→ Work required
The forum thread below names the steps that building is supposed to follow. List those steps in the order it gives them.

Maybe read my post again before you get to excited. I don't know where you work...but I live near and do work in one of the largest cities in the country. You cannot pull a permit for electrical work without stamped sealed engineered drawings, unless it falls under the minor repair exception. I never said we are not capable...quite the contrary. Yes, we did schooling and years of experience, however without engineer stamp it doesn't mean **** in court.
Do you get ENG fee for design? I bet you don't.


----------



## Veteran Sparky (Apr 21, 2021)

This countries construction is a Fn joke. Accountability, regulation, licensing needs an enigma. The crap that continues frustrates the hell out of me. Building is supposed to have a process. Conseption-Design-Permit-Build.
We build. Like it or not. Many engineers if not most are primadona's. They don't like being questioned even though many times they are wrong. What you should do to maybe help our business is explain and educate people on how 'it's suppose to work'. Most contractors I speak to are oblivious to many things but because it's been going on for so long they think it's right. How many time has a customer of yours...(and I dont mean resi) tried to bully you into the design because they don't want to pay. **** that.


----------



## backstay (Feb 3, 2011)

Veteran Sparky said:


> Maybe read my post again before you get to excited. I don't know where you work...but I live near and do work in one of the largest cities in the country. You cannot pull a permit for electrical work without stamped sealed engineered drawings, unless it falls under the minor repair exception. I never said we are not capable...quite the contrary. Yes, we did schooling and years of experience, however without engineer stamp it doesn't mean **** in court.
> Do you get ENG fee for design? I bet you don't.


Are you saying to wire a new home it has to be engineered? Or is there some threshold?


----------



## Veteran Sparky (Apr 21, 2021)

backstay said:


> Are you saying to wire a new home it has to be engineered? Or is there some threshold?


Like I said in my last post NOT RESI. I do not do resi. I am talking about commercial in particular.
But since you mention it...don't you think a Dwelling should be engineered? Do you trust all the fly by night wannabe sparky's to design electrical in a home your children will live in?


----------



## backstay (Feb 3, 2011)

→ Data excerpt

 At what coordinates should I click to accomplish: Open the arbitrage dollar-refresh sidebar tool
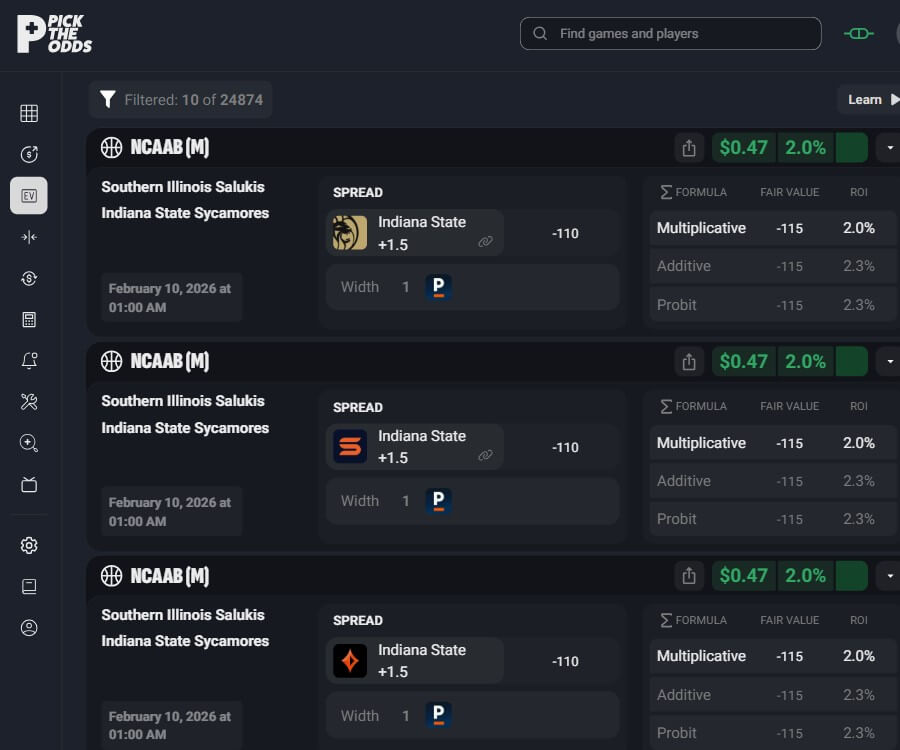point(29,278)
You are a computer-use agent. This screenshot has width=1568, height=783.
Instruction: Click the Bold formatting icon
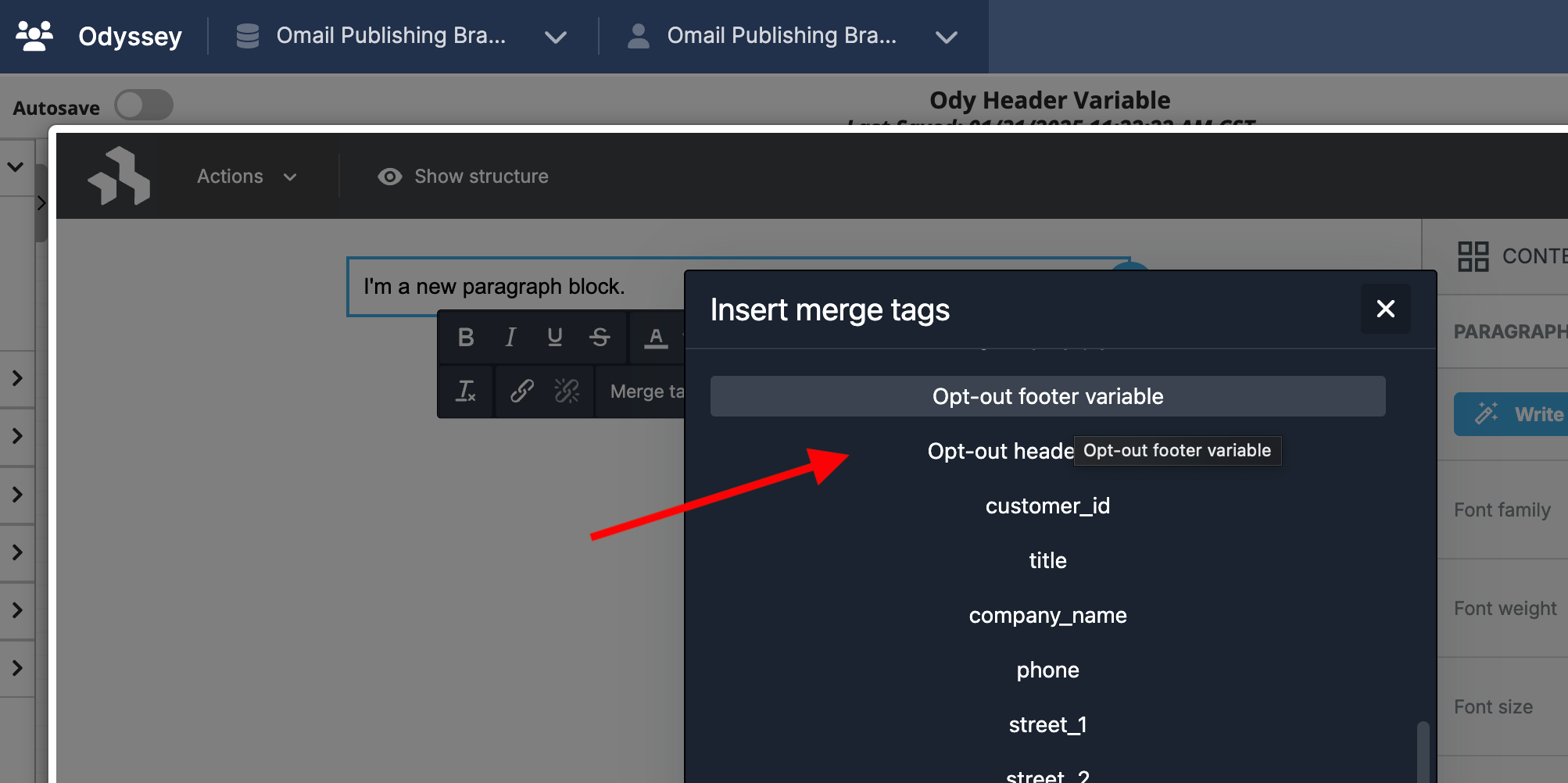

→ Exercise result
1. Conseption
2. Design
3. Permit
4. Build